New taxiway to cut waiting time for flights at Wood County airport

By JAN LARSON McLAUGHLIN

BG Independent News

The wait time for pilots taking off from Wood County Regional Airport will be trimmed thanks to a new taxiway planned.

The airport is getting a new $1.3 million taxiway, compliments of the CARES Act. Airport manager Mark Black explained the latest project at the airport recently during a meeting with the Wood County Commissioners.

Normally, the taxiway would be 90% funded by the FAA, with 5% from the state and 5% from the airport. But the CARES Act is allowing complete funding from the FAA, Black said.

The parallel taxiway for the main east-west runway currently doesn’t run the full route, which causes delays for pilots waiting to take off. The new taxiway will cut the waiting times, Black said. 

Bowling Green State University student flyers often have to wait 15 to 20 minutes before they can get into the air.  

“We’d like to get students in the air longer,” he said. But the waiting time costs money and “bites into their training time.”

The taxiway should be completed sometime in mid-2021

“We’re just waiting for a spring thaw. Once they get going, that will be a 90-day project,” Black said.

The revived aviation program at BGSU has led to an uptick in airport use.

“They do a lot of the flying and buying a lot of fuel,” Black said.

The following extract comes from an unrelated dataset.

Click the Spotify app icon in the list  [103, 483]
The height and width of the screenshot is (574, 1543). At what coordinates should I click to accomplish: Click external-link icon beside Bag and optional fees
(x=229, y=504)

“It’s good to have the university out there,” Wood County Commissioner Doris Herringshaw said.

When BGSU sent students home for a couple months after COVID hit, the airport saw a big drop in flights. However, the number of charter flights at the airport increased during COVID, Black said.

Fuel sales at the airport ended up being down just 3% for 2020.

“When they came back, they came back gangbusters,” Black said.

Next on the list of major projects at the airport is the extension of the shorter runway. The airport has two runways – with the primary one running east-west at a length of 4,200 feet. The secondary one runs north-south and is 2,600 feet long.

Because the north-south runway ends very close to East Poe Road, and because of nearby development of Bowling Green State University, plans are underway to extend that runway another 600 feet to the north.

Plans for that runway extension are 90% complete, Black said. Once the plans are final, the project will be put out for competitive bids. It’s unsure when that project will take place.

Airport officials also hope to someday extend the east-west runway to 5,000 feet.

“We’d like to lengthen that at some point,” Black said.

The longer runway would allow for small two-engine jets to land at the airport. Currently, those small jets can only land if the pilot has additional training and insurance coverage to land on a shorter runway.

Black reported to the commissioners that the FAA is also helping the airport replace its snowplow.

“That will help us out quite a bit,” Black said.

The current snowplow is only 10 years old, with just 20,000 miles. But it has done a lot of heavy pushing to remove snow from the runways and taxiways, Black said.

Also during the meeting, the county commissioners gave the airport operation its annual funding of $30,000.